ナノ・マイクロメートル小胞における非平衡代謝ネットワークの構築

Published: April 12, 2024
doi:
10.3791/66627
, ,
1Department of Biochemistry,University of Groningen

Summary

膜タンパク質を再構成し、酵素やその他の水溶性成分をサブマイクロメートルおよびマイクロメートルサイズの脂質小胞にカプセル化するためのプロトコルを提示します。

Abstract

精製されたコンポーネントを使用して、内在性膜タンパク質、酵素、および蛍光ベースのセンサーを含む複雑なタンパク質ネットワークを小胞に組み込む方法を紹介します。この方法は、バイオリアクターの設計と構築、および複雑な非平衡代謝反応ネットワークの研究に関連しています。まず、以前に開発されたプロトコルに従って、(複数の)膜タンパク質を大きな単層小胞(LUV)に再溶解します。次に、精製された酵素、代謝物、および蛍光ベースのセンサー(蛍光タンパク質または色素)の混合物を凍結融解押出しでカプセル化し、遠心分離および/またはサイズ排除クロマトグラフィーによって非組み込み成分を除去します。代謝ネットワークのパフォーマンスは、ATP/ADP比、代謝物濃度、内部pH、または蛍光読み出しによるその他のパラメータを監視することにより、リアルタイムで測定されます。直径100-400 nmの膜タンパク質含有小胞は、既存の最適化された手順を使用して、巨大単層小胞(GUV)に変換できます。このアプローチにより、可溶性成分(酵素、代謝物、センサー)をマイクロメートルサイズの小胞に含めることができるため、バイオリアクターの容量を桁違いに拡大できます。GUVを含む代謝ネットワークは、光学顕微鏡による分析のためにマイクロ流体デバイスに閉じ込められます。

Introduction

ボトムアップ合成生物学の分野は、バイオテクノロジー3,4または生物医学目的5,6,7,8のための(最小限の)細胞1,2および代謝バイオリアクターの構築に焦点を当てています。合成細胞の構築は、研究者が天然環境のものを模倣した明確に定義された条件でタンパク質を研究(膜)することを可能にする独自のプラットフォームを提供しタンパク質と反応ネットワークの創発的特性と隠された生化学的機能の発見を可能にします9。自律的に機能する合成細胞への中間ステップとして、代謝エネルギー保存、タンパク質および脂質合成、恒常性など、生細胞の本質的な特徴を捉えるモジュールが開発されています。このようなモジュールは、生命に対する理解を高めるだけでなく、医学8バイオテクノロジー10の分野にも応用できる可能性がある。

膜貫通型タンパク質は、細胞内外で分子を輸送し、シグナルを送り、環境の質に応答し、多くの生合成の役割を果たすため、事実上あらゆる代謝ネットワークの中心にあります。したがって、合成細胞における代謝モジュールのエンジニアリングには、ほとんどの場合、内在性および/または末梢膜タンパク質を、特定の脂質と高い完全性(低透過性)で構成される膜二重層に再構成する必要があります。これらの膜タンパク質の取り扱いは困難であり、特定の知識と実験スキルが必要です。
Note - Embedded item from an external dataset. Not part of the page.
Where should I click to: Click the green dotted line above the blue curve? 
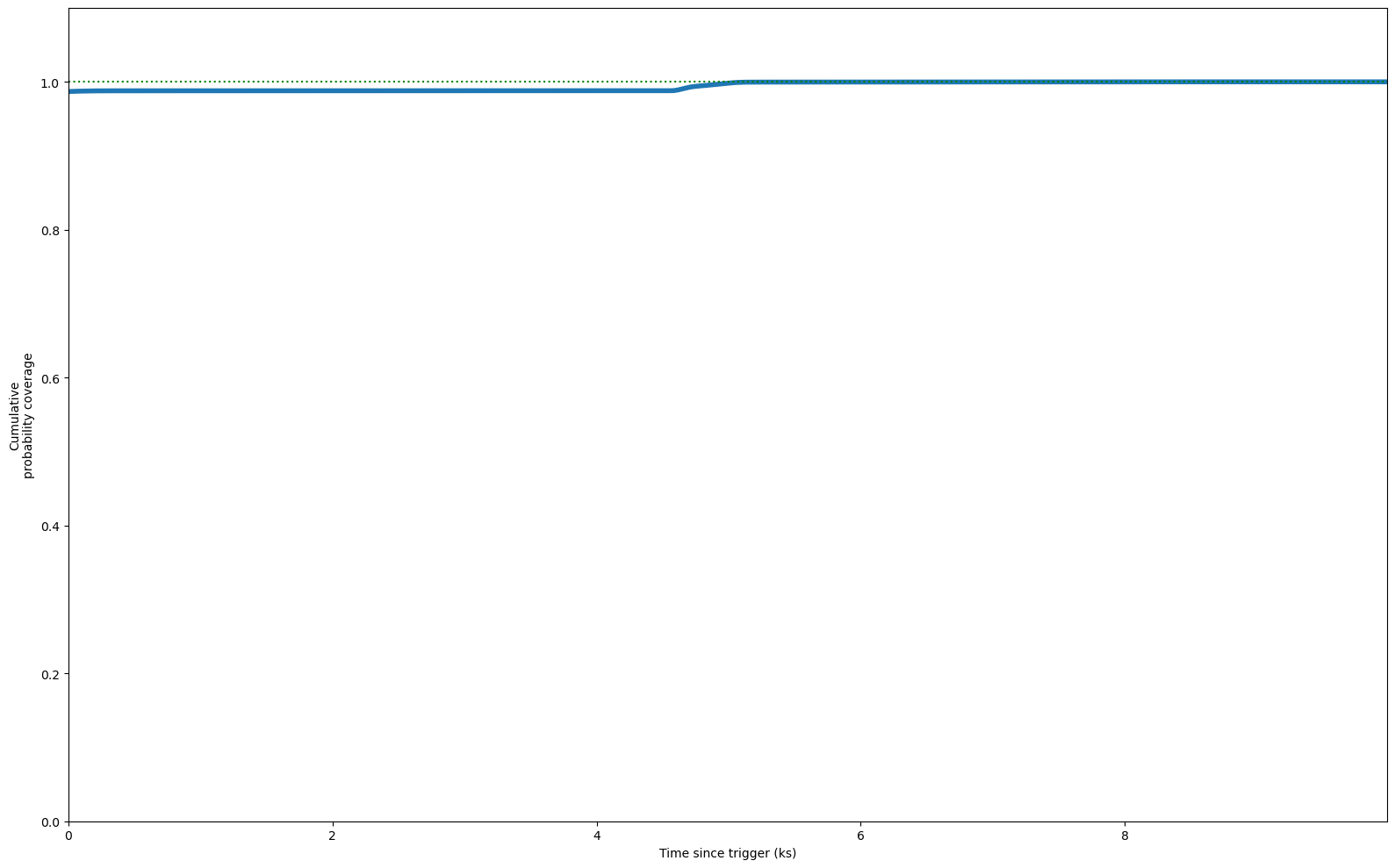[351, 82]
リン脂質小胞内で膜タンパク質を再構成するためにいくつかの方法が開発されており、最も頻繁には、特定のタンパク質の機能11,12、調節13、速度論的特性14,15、脂質依存性15,16、および/または安定性17を研究する目的で開発されました。これらの方法は、脂質の存在下で界面活性剤可溶性タンパク質を水性媒体に迅速に希釈すること18、界面活性剤可溶化タンパク質を界面活性剤で不安定化した脂質小胞とインキュベートすることによる界面活性剤の除去、および界面活性剤のポリスチレンビーズへの吸収19、または透析またはサイズ排除クロマトグラフィー20による界面活性剤の除去を含む.有機溶媒は、例えば、油-水間相21の形成を介して脂質小胞を形成するために使用されてきたが、内在性膜タンパク質の大部分は、そのような溶媒に曝露されると不活性化される。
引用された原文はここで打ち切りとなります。